If you live long enough, everything happens.

After some very dodgy days on the phone and another visit that my mother fell asleep in the middle of which, enabling me to paint fence panels in the garage, as you do in a lull, she seems to have stabilised after her hospital visit.  Although having a ratio of two good days to one bad, in the main she is living in the present and in her house, which is nice because sometimes when she doesn’t know where she is, I wonder why it is costing £350 a day to keep her there.  However, her powers of recuperation, are, as usual,  fantastic and once she has utterly forgotten the hospital visit, she won’t even be worried she was there.  In so far as you can be happy with dementia, I think she is.  She has started eating steak again for Sunday lunch and enjoying it, which I, as a vegetarian of reasonably advanced age, wouldn’t even attempt.

There are, however, some slight niggles on her horizon.  The day before yesterday she was bemoaning the fact that it was too cold for her to: ‘go out and enjoy a nice brisk winter walk.’  As far as I am aware my mother has never enjoyed a brisk anything, especially a walk, though she has been known, back in the day, to stroll round the sales in the shops and enjoy a good complain about the prices, the quality or the shop assistants.  Having spent half an hour putting the shop on the right track, she would then repair to the cafe where she could complain about the temperature of the toasted teacakes (never hot enough),  the quantity of butter (inadequate), the selection of cakes (not what it used to be) and the service (never the same after the war.)  Thoroughly vindicated she would repair to home and a nice long sit down with a proper cup of tea, made by herself, properly, in thin china, not that awful thick stuff you get in cafes, ‘though I imagine they have to because of the waitresses.’
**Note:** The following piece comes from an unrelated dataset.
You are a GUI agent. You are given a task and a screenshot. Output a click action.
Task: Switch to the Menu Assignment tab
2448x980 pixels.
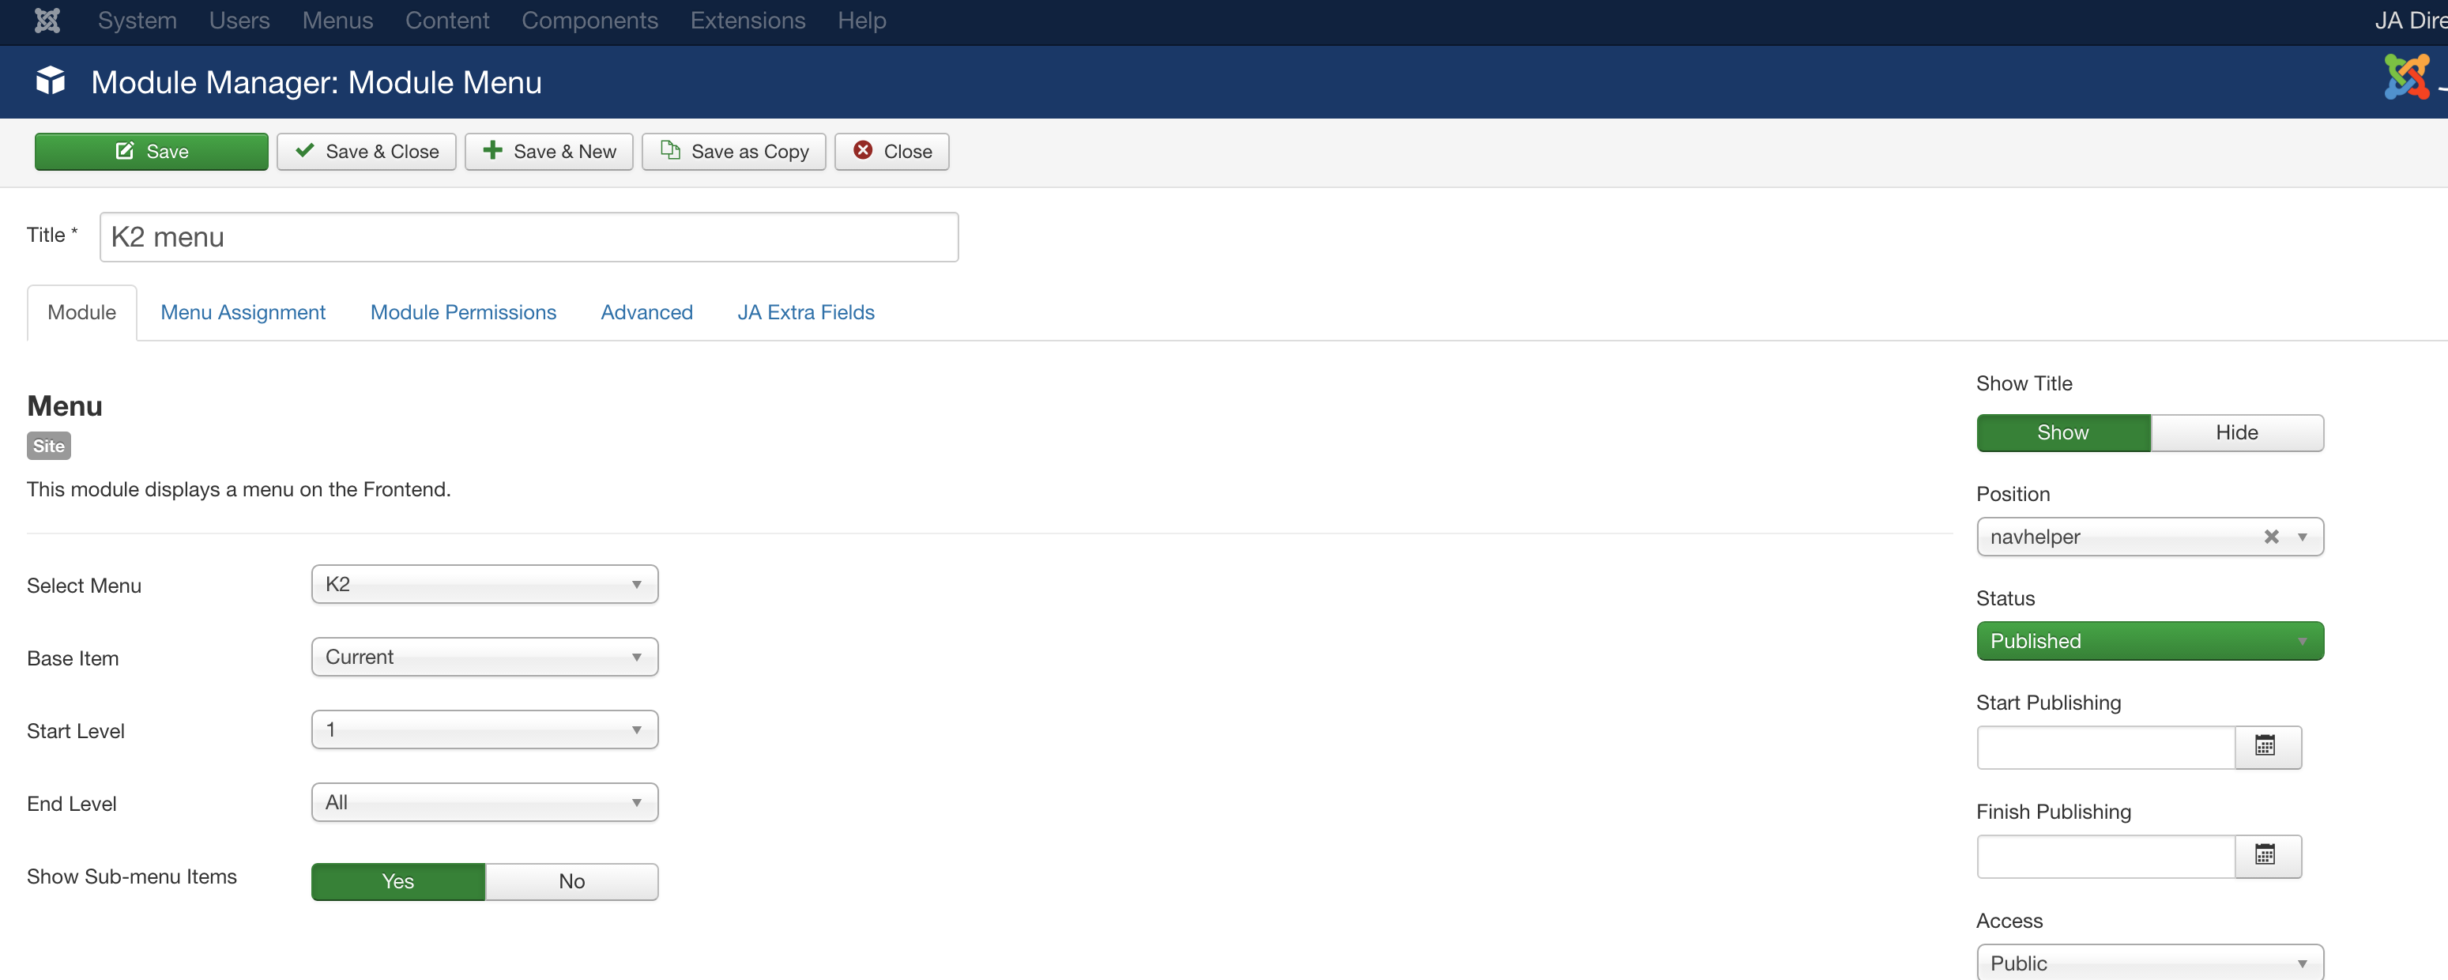coord(242,312)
I suppose I could pay for three big strong carers to take her for a walk to fulfil what is apparently, currently, a benefit she is missing out on.

You see this is the difficulty with hanging around the demented long enough, it makes you mean.

Then there was the OH.  Yesterday he left for the pub in the middle of the afternoon to watch the rugby.  This apparently, is utterly essential for all men, even those in outer space, though I bet our man in the space station isn’t doing it with a quick five pints or so of anything.  I imagine drinking your own recycled bodily fluids would cure you of thirst for ever such a long time.  Anyway the OH came home at seven.  Home at seven!  I didn’t know he knew how to do this, as he had always said he thought it was rude to stop drinking if they were still serving.  So he had some wine and then, get this, went to bed at half past ten!

See, I told you, live long enough and everything will happen.

I am just letting them get on with it.  I am sticking to the same old same old, which is up betimes, half an hour to an hour exercise, phone mother and then either seethe and worry or settle down to some work, depending.

The work is fab and I am loving it.  I am modelling again.  At the last show, because a number of customers had murmured that the 48th scale dolls were a bit big for Jane Harrop’s houses I bought a house kit and made it up.  The dolls are going to be so small they will probably fit in the Bespaq Dutch Baby House, which is 144th scale.  I am also doing a few new 2 inch collectable dolls and a twelfth scale portrait boy that has been on order ever since my mother became ill.  There’s a list after that and, naturally, if overtaken by another disaster belonging to my mother it will all go to the wall, but you know, you have to set out hopefully, even if you think you may never arrive.

Yes Hope, that Unknown thing, like an early night or a brisk walk.  As we’re about to venture into the new year of the Monkey. I’d like to be the first to toss you a peanut and wish you all three.